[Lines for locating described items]
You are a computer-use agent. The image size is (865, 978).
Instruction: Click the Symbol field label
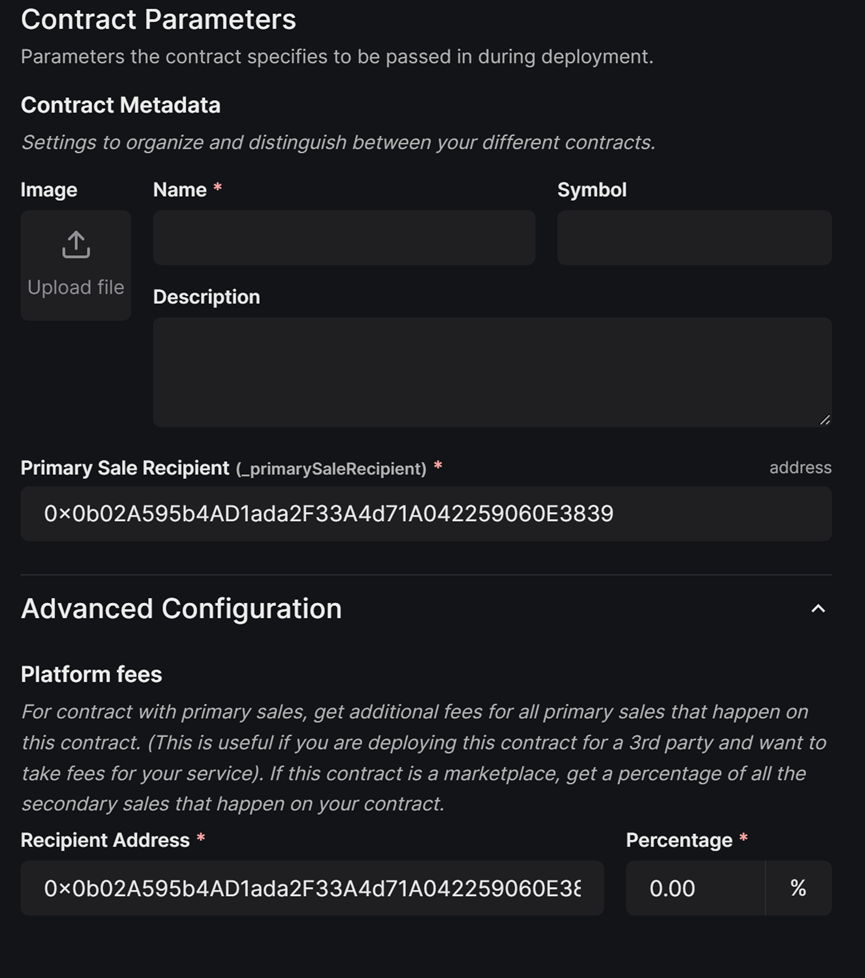[592, 190]
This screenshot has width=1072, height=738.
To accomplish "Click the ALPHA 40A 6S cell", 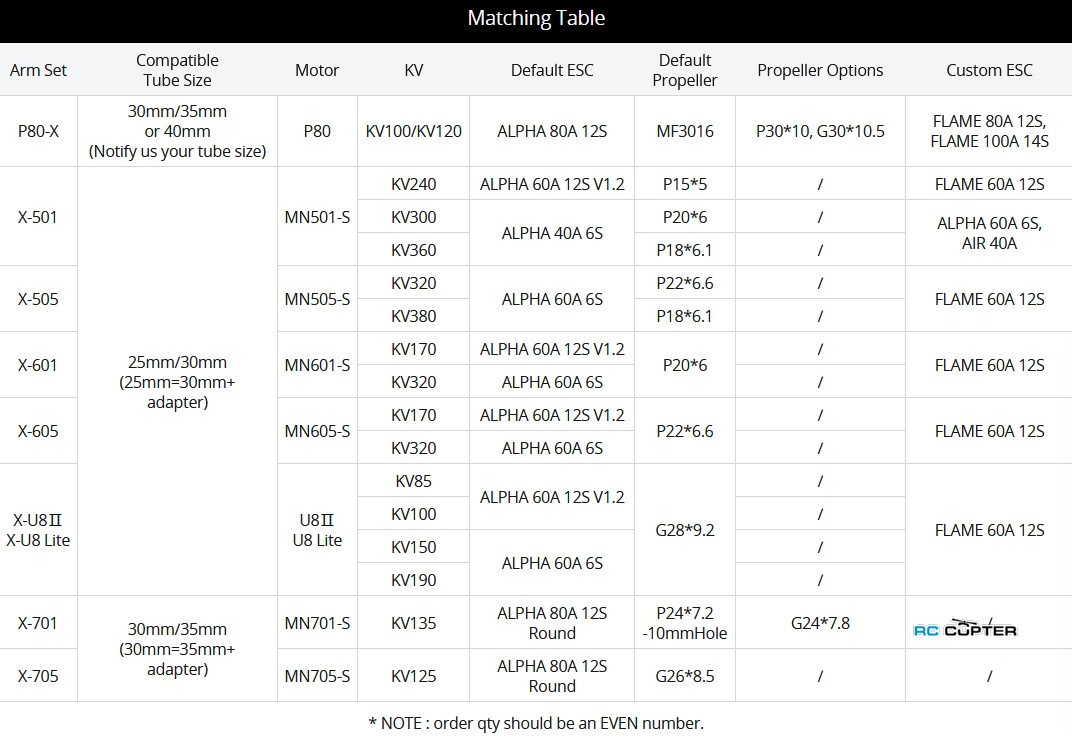I will coord(551,233).
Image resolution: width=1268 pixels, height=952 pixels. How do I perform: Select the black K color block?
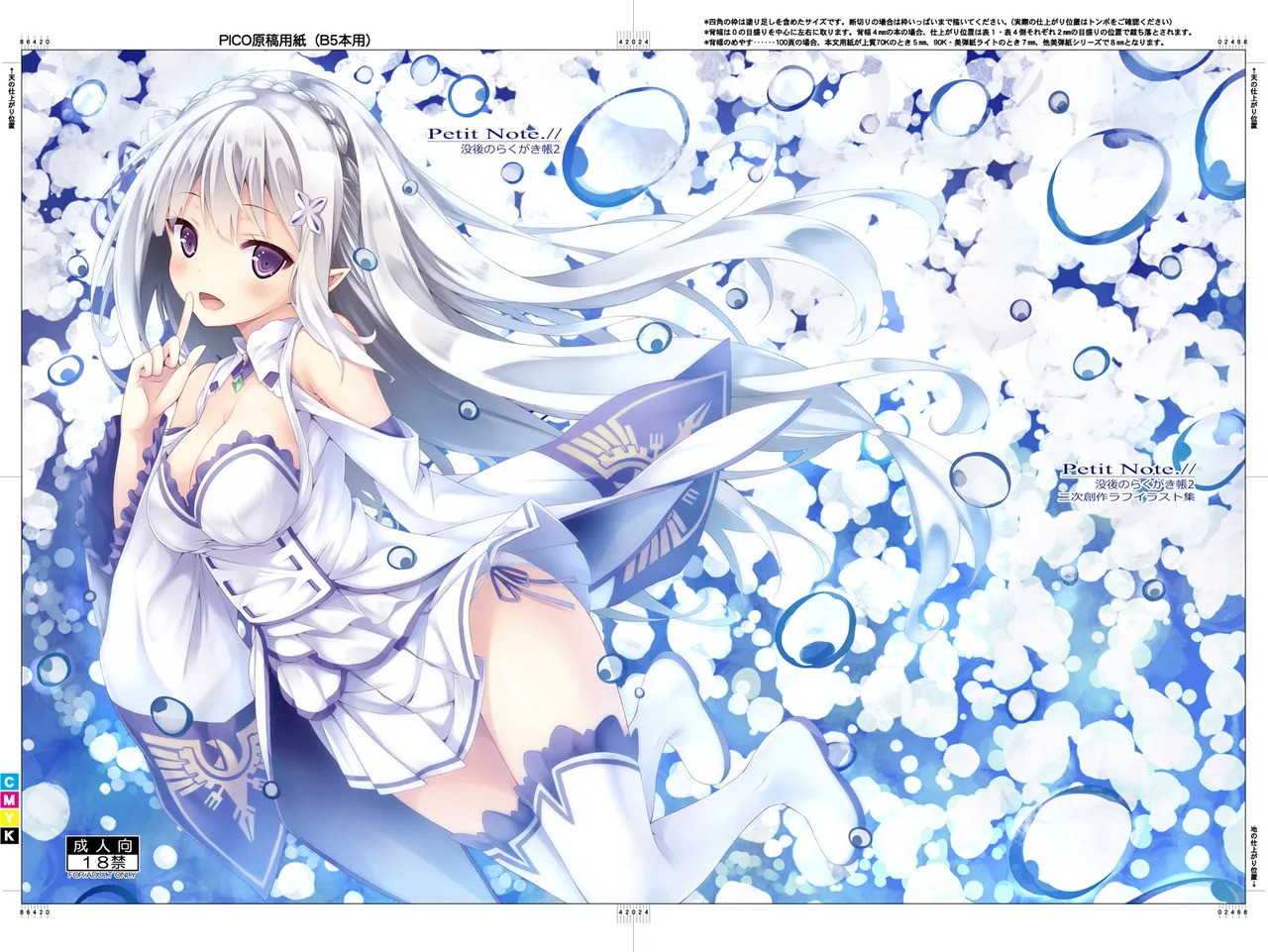pyautogui.click(x=9, y=835)
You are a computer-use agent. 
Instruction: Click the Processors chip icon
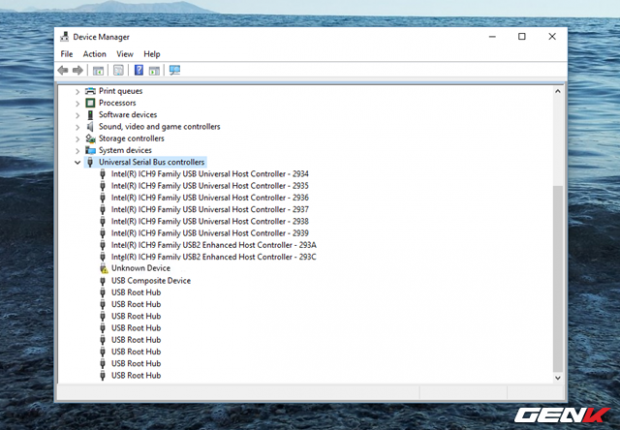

What is being asked
Print the lines again, starting with the line that contains "Image resolution: width=1268" and going on through the last line, leaving the pictures out.

Exercise output
Image resolution: width=1268 pixels, height=952 pixels. How do I perform: Select the black K color block?
pyautogui.click(x=9, y=835)
You are a computer-use agent. 
Instruction: Click the Processors chip icon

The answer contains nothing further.